## Text shown
Keith Graham Warwick is a Scottish actor and musician. Warwick received his master's degree in Classical and Contemporary Text from the Royal Conservatoire of Scotland in 2015. He is best known for the role of Trent Clements in the Royal Television Society award-winning series My Parents Are Aliens. He has toured the world as a musician and has lived in both Paris and New York.

==Early career==
Warwick was born in Govan, in the Southside of Glasgow. In his last year at Govan High School, he joined STG (Strathclyde University Theatre Group) performing in The Government Inspector by Gogol, this led to a small role in the BBC drama Knowing The Score with Andrew Keir in 1986. As a musician he has toured Japan and Europe with The Kaisers and combined his love for acting and music when he formed The Scottish Sex Pistols, playing the part of Johnny Rotten. The band teamed up with John Lydon to promote the release of Kiss This.

==Television and film==
TV roles include two series as Cockney bad boy Nigel Jenkins in High Road, a Scottish situational drama; as Ben Capstone in The Bill and as Trent Clements in six series of My Parents Are Aliens. He played Donald Dee in Robin Hardy's follow up to The Wicker Man, The Wicker Tree with Sir Christopher Lee, released in 2011. He played Malcolm, a malevolent ticket inspector opposite Timothy Spall in Gilles MacKinnon's The Last Bus in 2020 and in Schemers, directed by Dave McLean, he was Andy Lothian, the man who brought The Beatles to Scotland. His short film work includes Lilith in The Creatures directed by Marco Williamson. Bothy Cat in The Fall of Shug McCracken directed by Dave Ward. Billy in Dancing, Some Days directed by Katrina McPherson and Alan in Sleepwalking directed by Mike Kelly.

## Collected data
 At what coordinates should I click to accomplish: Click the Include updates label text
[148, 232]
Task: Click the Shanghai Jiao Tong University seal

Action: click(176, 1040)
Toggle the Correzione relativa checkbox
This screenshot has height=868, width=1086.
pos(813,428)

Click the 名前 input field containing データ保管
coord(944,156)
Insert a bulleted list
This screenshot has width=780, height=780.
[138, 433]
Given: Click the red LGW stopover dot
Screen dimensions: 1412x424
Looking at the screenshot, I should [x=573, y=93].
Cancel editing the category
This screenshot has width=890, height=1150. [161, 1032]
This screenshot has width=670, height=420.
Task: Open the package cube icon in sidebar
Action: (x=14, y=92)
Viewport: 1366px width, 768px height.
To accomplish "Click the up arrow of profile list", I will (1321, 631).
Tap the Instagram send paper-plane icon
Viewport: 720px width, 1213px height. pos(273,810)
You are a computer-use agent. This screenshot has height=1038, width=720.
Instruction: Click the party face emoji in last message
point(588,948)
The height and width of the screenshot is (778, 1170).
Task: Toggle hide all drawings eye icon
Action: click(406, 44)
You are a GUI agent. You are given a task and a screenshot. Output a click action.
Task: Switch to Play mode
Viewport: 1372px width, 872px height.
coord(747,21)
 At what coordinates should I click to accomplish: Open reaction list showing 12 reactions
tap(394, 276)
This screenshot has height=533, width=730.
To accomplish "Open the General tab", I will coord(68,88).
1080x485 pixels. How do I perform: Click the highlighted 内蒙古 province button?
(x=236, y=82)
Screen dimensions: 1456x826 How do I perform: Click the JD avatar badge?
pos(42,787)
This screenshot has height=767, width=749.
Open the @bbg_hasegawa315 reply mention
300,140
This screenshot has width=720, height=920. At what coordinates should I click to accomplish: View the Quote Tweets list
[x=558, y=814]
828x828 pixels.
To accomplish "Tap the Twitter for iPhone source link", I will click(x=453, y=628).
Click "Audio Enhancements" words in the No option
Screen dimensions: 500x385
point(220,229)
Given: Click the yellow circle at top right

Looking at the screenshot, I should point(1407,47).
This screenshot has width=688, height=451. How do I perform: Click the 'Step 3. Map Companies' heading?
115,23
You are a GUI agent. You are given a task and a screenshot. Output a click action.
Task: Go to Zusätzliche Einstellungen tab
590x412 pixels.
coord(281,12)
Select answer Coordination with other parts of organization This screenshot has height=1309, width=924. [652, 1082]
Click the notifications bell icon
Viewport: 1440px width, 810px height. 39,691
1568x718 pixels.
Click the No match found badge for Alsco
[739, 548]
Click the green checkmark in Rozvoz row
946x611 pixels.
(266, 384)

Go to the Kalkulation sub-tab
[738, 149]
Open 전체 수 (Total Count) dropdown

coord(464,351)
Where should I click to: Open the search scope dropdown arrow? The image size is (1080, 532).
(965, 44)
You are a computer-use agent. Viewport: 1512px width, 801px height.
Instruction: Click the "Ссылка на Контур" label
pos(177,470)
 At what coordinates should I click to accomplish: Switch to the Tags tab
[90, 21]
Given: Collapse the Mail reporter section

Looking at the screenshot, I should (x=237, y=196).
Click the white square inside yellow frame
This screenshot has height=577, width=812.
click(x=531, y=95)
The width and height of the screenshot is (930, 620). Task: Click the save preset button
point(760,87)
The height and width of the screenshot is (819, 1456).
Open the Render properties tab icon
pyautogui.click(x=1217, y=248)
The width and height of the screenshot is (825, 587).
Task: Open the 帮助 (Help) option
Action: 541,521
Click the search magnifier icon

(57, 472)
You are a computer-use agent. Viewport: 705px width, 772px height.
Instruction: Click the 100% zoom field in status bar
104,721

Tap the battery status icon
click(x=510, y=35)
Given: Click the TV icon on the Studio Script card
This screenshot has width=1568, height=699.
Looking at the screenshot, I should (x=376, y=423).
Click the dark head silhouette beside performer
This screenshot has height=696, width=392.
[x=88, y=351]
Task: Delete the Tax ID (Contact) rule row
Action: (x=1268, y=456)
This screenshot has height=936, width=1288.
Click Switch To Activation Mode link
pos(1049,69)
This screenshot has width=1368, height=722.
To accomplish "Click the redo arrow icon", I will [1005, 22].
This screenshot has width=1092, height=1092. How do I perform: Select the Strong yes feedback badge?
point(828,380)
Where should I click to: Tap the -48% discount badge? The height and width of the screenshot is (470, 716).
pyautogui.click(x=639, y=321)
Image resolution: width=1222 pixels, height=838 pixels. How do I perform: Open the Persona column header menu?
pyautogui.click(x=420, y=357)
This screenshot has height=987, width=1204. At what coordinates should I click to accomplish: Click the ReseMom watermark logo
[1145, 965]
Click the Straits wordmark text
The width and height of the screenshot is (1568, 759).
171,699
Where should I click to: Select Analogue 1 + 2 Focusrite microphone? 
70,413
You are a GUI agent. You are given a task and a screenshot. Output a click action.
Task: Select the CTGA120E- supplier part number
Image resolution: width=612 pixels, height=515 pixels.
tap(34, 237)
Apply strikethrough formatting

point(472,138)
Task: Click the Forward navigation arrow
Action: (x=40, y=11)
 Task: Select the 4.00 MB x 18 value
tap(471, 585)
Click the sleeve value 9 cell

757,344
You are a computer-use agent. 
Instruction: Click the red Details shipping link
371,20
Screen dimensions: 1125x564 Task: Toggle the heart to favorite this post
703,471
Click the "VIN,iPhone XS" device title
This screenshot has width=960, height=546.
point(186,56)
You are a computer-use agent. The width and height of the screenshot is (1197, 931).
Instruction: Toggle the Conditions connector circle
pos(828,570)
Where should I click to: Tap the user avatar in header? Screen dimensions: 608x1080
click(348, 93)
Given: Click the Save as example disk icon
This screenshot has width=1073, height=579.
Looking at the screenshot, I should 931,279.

## Work order
Reproduce the passage of the text about Keith Graham Warwick that starts with the words containing "Keith Graham Warwick" and ends with "and New York.". The records have no role here.

## Result for this exercise
Keith Graham Warwick is a Scottish actor and musician. Warwick received his master's degree in Classical and Contemporary Text from the Royal Conservatoire of Scotland in 2015. He is best known for the role of Trent Clements in the Royal Television Society award-winning series My Parents Are Aliens. He has toured the world as a musician and has lived in both Paris and New York.